* [TASK GOAL] Read the records below and copy each line that contains "width".

* [DATASET EXTRACT]
----
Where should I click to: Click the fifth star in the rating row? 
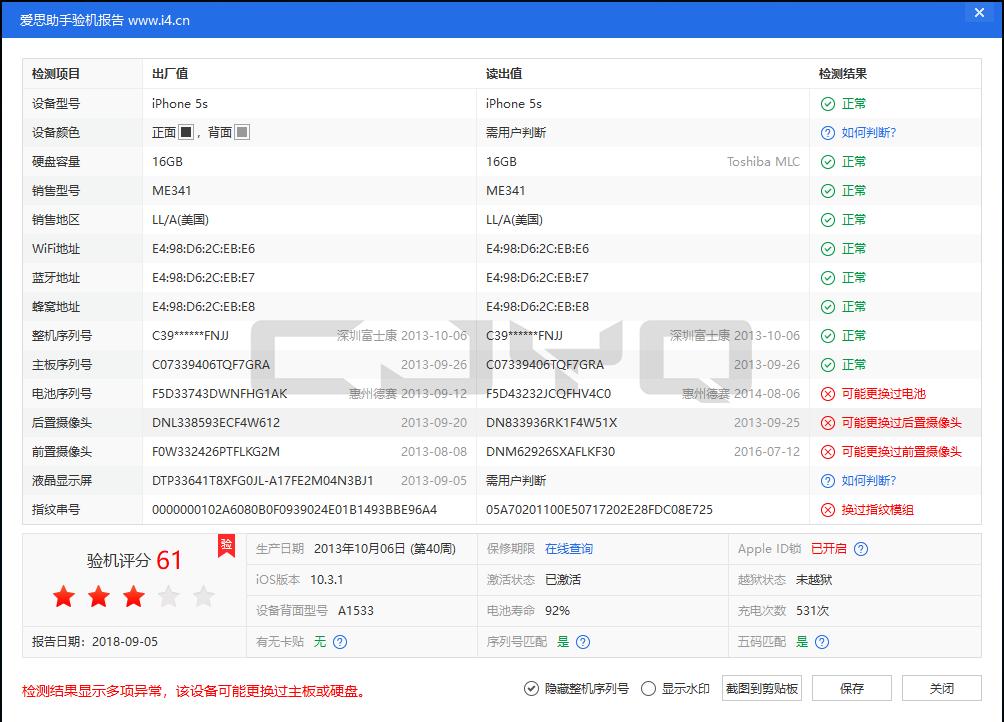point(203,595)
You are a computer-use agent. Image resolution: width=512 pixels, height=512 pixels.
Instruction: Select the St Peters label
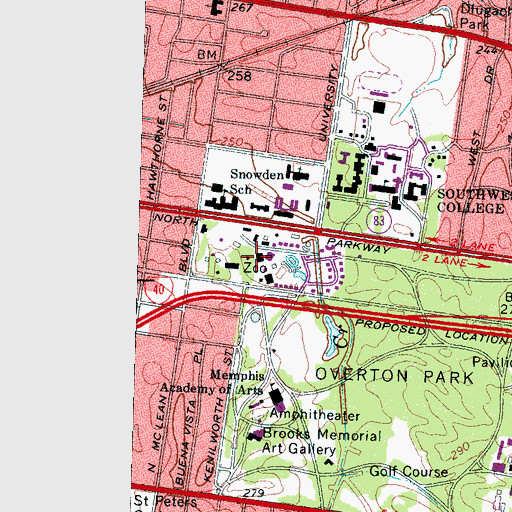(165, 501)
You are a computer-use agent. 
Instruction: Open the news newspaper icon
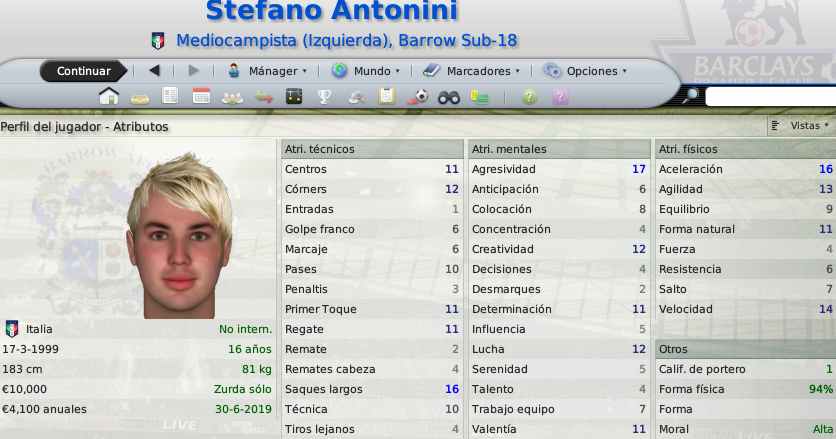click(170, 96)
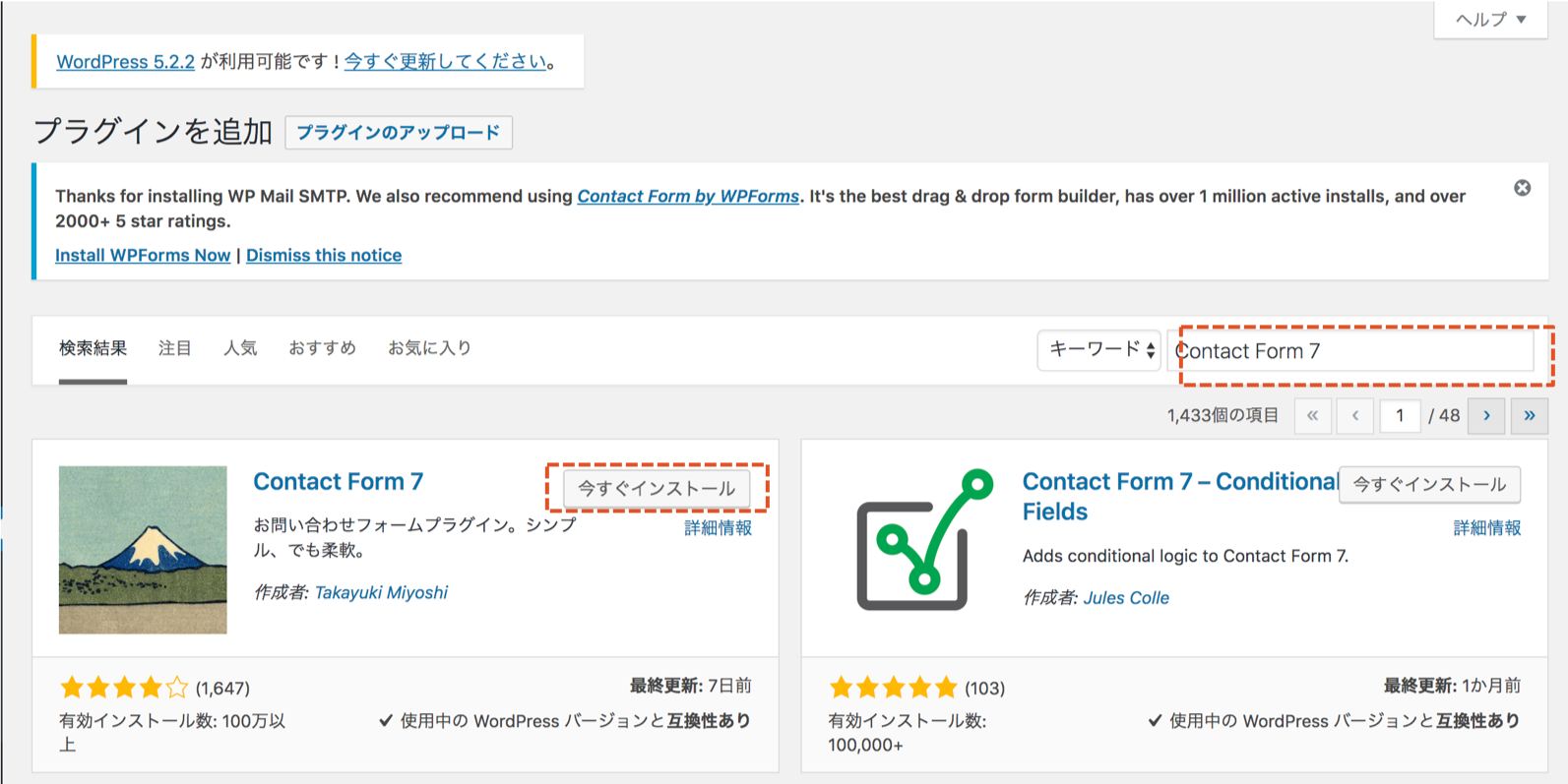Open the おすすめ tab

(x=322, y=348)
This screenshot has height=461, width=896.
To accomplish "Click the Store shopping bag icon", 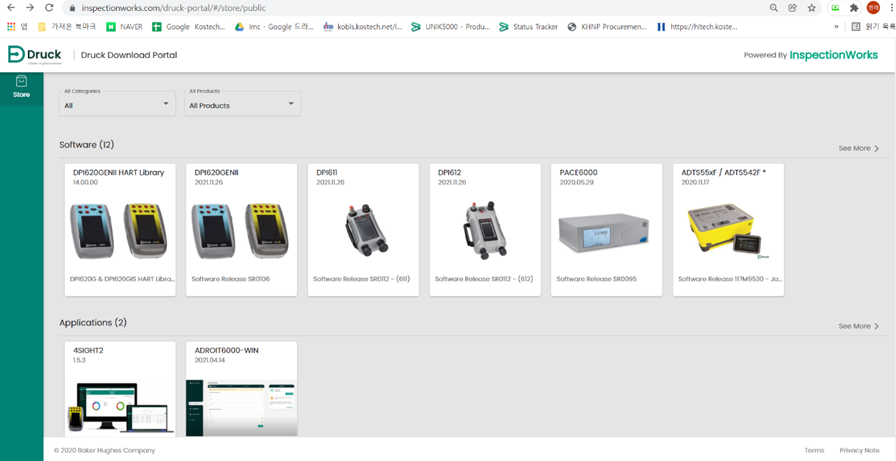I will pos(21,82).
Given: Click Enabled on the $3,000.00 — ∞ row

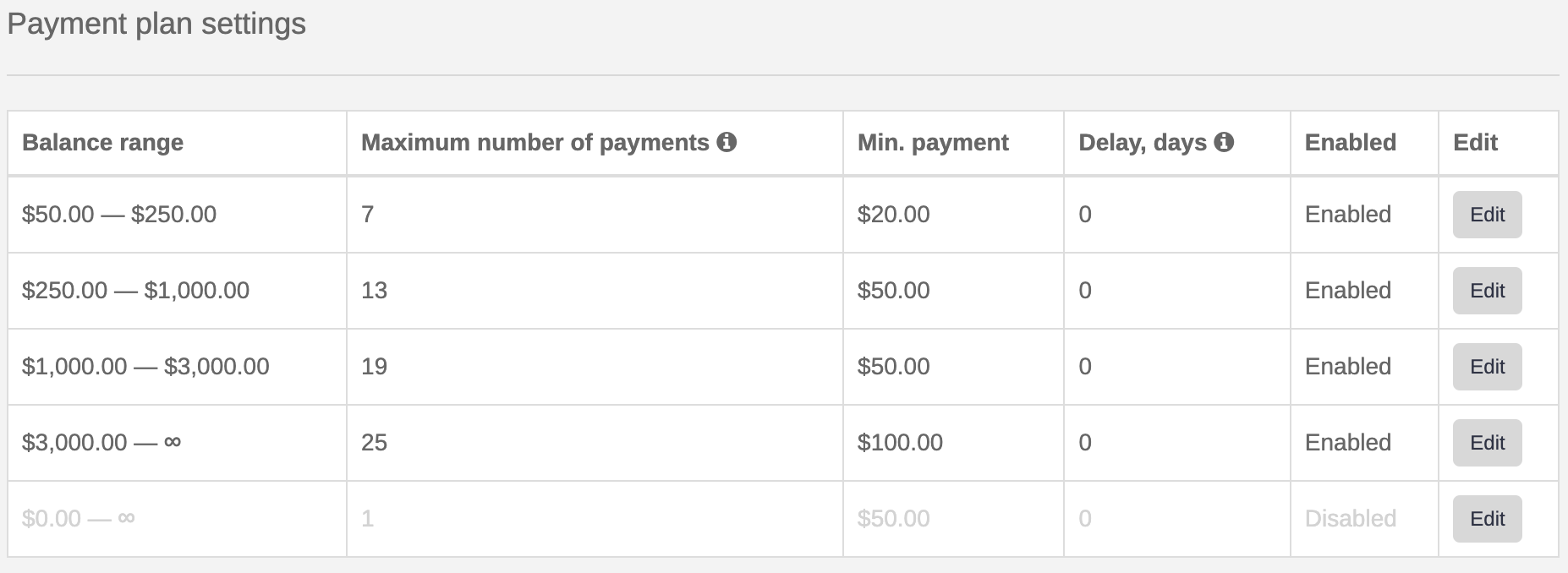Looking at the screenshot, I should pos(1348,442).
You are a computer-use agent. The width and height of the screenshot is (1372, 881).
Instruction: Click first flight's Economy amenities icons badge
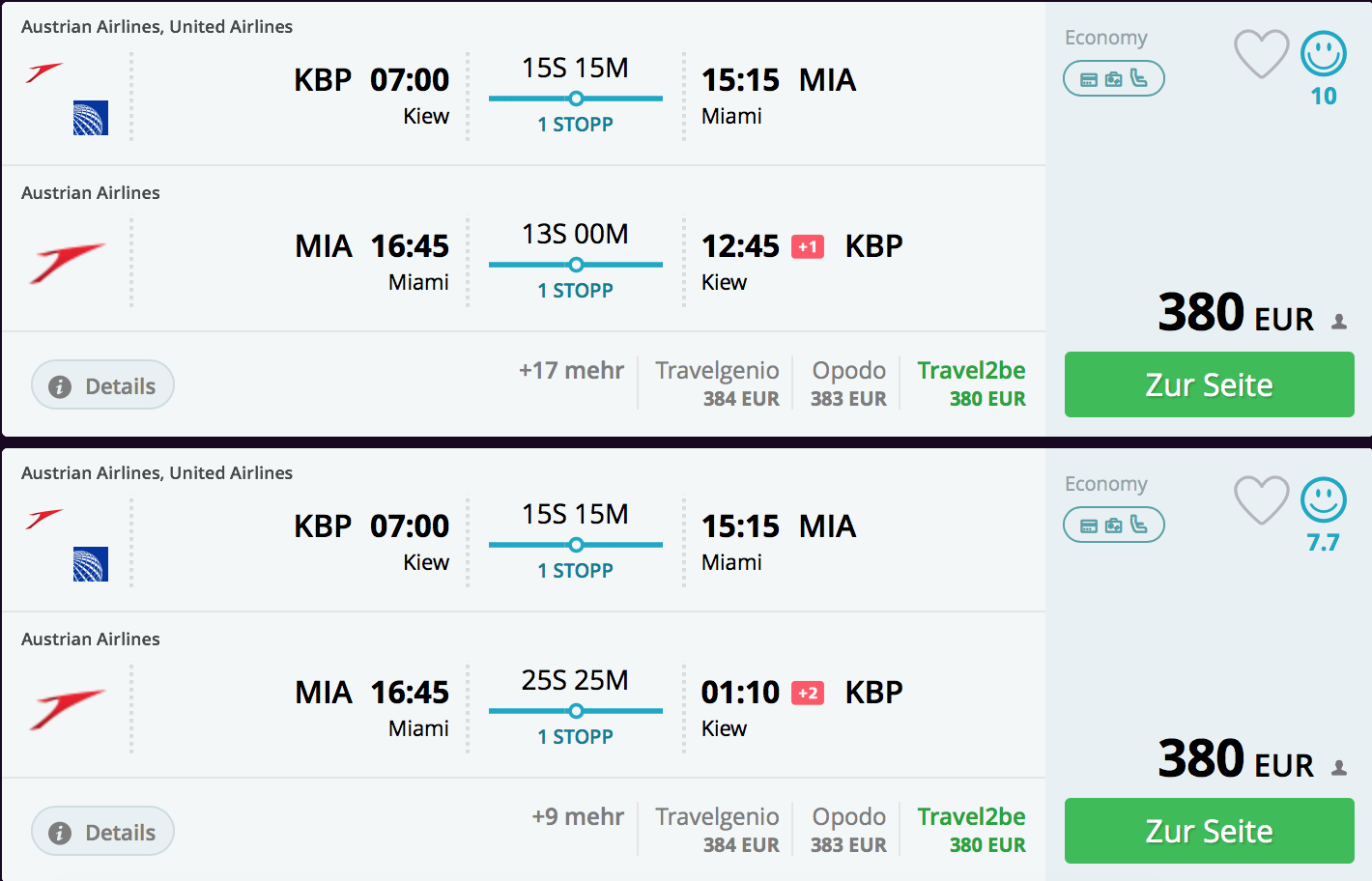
----
* [RESULT OF THE TASK]
You are a computer-use agent. Image resolution: width=512 pixels, height=512 pixels.
This screenshot has height=461, width=896.
You are a computer-use agent. The width and height of the screenshot is (1372, 881).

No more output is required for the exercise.